Reading text >>
● ● ● ● ●

Wei Dong
Mailcoach is the self-contained single-user version of Postline. Mailcoach realizes the AI agent architecture by:
- Using email as the (conceptual) communication protocol.
- Extending the standard chat paradigm into multi-party chat.
- Allowing robots (commonly referred to as tools) to connect into the chat.
Method 1. Direct install from github.
pip3 install git+https://github.com/aaalgo/mailcoach.git
Method 2. Setup Local Development Environment
This method allows you to make change to the source code after installation. Your change will be immediately reflected without reinstallation.
git clone https://github.com/aaalgo/mailcoach
cd mailcoach
pip3 install -e .
Set up your enviroment variables so the API keys of the model endpoints are available (OPENAI_API_KEY, ANTHROPID_API_KEY, ...).
mailcoach
The full command is
mailcoach [-m path_to_memory] [-t path_to_trace] [-u user_address] [--debug]
- If a memory file is not specified, a sample is loaded.
- If a trace path is not specified, the trace is written to
mailcoach.YYYYMMDDHHMMSS
under the current directory. - If the user address is specified, use this address to represent the user.
- If --debug is specified, ask for confirmation before each AI generation.
Memory file and trace file (and also the queue file) are of the same format.

● ● ● ● ●

Stored items >>
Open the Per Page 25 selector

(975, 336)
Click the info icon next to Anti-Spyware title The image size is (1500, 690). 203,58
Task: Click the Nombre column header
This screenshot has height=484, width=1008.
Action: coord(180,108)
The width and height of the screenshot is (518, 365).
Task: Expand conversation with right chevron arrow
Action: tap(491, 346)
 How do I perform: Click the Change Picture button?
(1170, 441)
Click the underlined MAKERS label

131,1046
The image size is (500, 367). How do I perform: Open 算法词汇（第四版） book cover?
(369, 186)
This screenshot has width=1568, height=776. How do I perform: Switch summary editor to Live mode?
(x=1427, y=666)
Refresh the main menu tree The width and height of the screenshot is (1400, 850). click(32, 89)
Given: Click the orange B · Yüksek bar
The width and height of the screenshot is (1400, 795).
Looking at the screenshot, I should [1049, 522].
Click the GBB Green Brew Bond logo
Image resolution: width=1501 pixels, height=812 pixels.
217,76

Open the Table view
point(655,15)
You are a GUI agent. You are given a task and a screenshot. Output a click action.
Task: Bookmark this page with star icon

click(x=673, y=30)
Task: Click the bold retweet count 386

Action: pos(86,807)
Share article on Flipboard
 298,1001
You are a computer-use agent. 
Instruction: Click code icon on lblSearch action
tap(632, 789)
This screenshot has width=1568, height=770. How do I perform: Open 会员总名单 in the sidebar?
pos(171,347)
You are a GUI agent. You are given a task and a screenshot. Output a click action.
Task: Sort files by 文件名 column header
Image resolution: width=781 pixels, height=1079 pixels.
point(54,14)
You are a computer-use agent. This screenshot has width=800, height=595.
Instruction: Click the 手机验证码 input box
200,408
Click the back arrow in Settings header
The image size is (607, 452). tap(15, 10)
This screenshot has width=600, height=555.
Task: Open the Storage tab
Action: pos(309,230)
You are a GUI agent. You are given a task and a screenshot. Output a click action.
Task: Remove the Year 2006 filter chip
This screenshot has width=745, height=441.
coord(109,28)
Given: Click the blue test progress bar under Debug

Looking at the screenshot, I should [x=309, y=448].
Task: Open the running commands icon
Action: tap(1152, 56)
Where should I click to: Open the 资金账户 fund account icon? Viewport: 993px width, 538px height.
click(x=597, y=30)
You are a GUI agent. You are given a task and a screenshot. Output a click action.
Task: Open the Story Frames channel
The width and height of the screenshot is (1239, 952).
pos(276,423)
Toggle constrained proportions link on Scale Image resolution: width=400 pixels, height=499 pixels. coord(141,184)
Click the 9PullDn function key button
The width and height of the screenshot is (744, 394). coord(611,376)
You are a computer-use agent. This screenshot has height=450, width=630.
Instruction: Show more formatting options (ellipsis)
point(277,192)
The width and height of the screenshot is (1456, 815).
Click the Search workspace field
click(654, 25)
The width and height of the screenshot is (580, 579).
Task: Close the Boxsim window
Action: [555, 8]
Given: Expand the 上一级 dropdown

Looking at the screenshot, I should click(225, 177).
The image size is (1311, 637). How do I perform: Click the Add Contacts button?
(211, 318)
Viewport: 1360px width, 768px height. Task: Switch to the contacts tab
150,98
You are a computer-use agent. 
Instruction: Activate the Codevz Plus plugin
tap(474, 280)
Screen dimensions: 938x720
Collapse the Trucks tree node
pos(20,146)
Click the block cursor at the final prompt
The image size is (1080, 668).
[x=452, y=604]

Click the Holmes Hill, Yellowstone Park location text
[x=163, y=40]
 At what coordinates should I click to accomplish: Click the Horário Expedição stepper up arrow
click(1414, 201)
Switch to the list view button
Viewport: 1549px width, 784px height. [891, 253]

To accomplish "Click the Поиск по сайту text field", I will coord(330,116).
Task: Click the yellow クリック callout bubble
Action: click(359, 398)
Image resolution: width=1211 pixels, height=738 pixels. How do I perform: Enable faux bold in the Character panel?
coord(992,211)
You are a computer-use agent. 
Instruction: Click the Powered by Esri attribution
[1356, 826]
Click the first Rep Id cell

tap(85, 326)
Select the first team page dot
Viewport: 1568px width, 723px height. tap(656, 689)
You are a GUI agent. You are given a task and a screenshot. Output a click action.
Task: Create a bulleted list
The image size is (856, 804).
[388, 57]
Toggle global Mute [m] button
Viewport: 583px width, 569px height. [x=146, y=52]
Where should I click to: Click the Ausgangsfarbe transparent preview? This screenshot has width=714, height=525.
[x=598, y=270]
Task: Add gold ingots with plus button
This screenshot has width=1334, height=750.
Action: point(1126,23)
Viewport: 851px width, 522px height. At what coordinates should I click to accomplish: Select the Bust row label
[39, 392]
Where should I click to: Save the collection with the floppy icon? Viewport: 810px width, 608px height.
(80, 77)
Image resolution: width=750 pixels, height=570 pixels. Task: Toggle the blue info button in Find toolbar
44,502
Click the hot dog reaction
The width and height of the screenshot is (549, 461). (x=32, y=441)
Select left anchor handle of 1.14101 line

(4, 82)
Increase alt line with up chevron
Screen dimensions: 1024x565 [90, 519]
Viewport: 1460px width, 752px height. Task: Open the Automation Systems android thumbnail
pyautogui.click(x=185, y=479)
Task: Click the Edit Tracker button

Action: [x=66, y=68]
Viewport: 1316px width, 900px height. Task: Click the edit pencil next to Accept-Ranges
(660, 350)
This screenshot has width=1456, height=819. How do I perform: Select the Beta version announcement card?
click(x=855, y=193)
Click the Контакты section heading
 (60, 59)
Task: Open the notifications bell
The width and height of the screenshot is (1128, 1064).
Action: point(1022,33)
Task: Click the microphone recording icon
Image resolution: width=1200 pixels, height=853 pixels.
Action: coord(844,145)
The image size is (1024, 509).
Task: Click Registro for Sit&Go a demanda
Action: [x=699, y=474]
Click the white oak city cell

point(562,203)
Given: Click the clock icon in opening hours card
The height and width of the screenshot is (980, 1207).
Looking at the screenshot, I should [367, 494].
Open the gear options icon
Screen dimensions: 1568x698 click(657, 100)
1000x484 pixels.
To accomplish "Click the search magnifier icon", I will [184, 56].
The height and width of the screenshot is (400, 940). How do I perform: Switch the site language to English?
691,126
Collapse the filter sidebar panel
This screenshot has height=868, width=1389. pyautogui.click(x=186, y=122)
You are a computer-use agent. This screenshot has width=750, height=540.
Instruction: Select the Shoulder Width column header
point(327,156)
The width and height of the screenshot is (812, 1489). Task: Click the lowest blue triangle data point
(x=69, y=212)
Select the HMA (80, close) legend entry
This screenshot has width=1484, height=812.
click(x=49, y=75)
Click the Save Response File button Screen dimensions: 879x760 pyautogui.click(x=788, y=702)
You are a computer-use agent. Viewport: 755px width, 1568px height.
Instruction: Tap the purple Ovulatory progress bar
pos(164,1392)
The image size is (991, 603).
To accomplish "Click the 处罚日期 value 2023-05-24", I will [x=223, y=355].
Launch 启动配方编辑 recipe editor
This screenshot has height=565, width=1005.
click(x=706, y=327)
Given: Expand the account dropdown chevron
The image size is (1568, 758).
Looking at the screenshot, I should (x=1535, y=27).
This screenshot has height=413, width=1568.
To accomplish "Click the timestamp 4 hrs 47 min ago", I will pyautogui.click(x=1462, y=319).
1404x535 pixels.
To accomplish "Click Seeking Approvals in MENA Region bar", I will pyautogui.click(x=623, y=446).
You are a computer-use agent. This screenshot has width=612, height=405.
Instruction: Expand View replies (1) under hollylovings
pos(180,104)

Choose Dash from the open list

● ● ● ● ●

Apply what you read >>
1. Copy the passage of the Mailcoach text from "- Allowing robots" to "reflected without reinstallation.".
2. Translate this sentence from the Mailcoach text into Spanish: "If a memory file is not specified, a sample is loaded."

Answer set >>
1.
- Allowing robots (commonly referred to as tools) to connect into the chat.
Method 1. Direct install from github.
pip3 install git+https://github.com/aaalgo/mailcoach.git
Method 2. Setup Local Development Environment
This method allows you to make change to the source code after installation. Your change will be immediately reflected without reinstallation.

2. Si no se especifica un archivo de memoria, se carga una muestra.